The next day I said to my wife, “Go for it. Head out and do some shopping while I am gone”. She asked if I thought she would be ok on her own and I told her to stay close (there was a large shopping center right next to the hotel) but that she should be fine. So, she did. She wandered the street around the hotel and perused the mall, ate at a local restaurant and then back to the hotel after about four hours of exploring. I called to check in to see how she was doing, and her comment was that she was having a wonderful time just cruising around. I asked if she had any issues at all and she told me that everyone she ran into was incredibly nice. Let me also say that she does not speak any Spanish at all. So, I was curious to learn how she managed to communicate while she was checking out the city.
I do not want to mislead anyone in thinking that Medellin is a city where the majority of the population speaks English. Not true. But I did find it incredibly entertaining to watch her shop or order food. She would just say what she wanted in English operating under the assumption that she would be understood. The people she was attempted to communicate with would patient try to understand what she was trying to say. It became more of a communication through hand gestures or she would simply say what she wanted in a much slower and clearly articulated English hoping that would help. Bottom line was that she usually ended up getting what she needed with a noticeable level of patience from the locals.

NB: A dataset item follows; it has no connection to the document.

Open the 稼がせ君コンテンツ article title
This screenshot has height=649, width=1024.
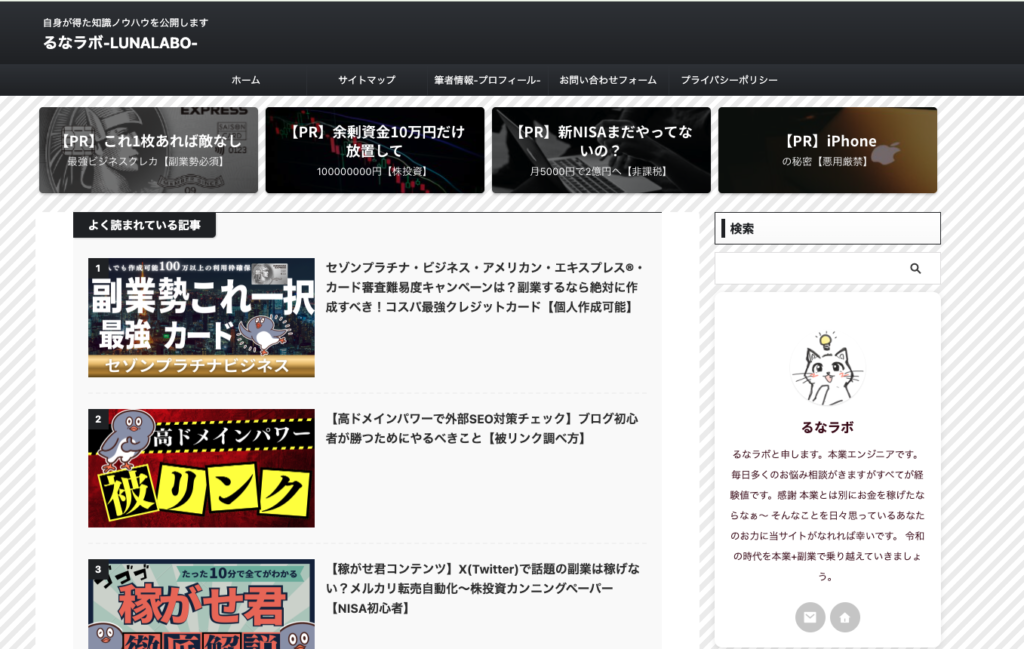(482, 588)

At one point towards the end of our trip I made the comment that I would not mind living in Medellin for a couple of years as we were getting this business off the ground. My wife responded quickly with, “That would be fun. I love this city!” Since the shut down on international travel into Colombia, all she can talk about when we speak of our future travel plans is a return to Medellin. The truth – I feel the same way. Our expectations and concerns about traveling to Medellin were changed over the course of our 2-week trip. Now she takes every opportunity to share her experience with others and I cannot wait to visit again the “City of Eternal Spring”.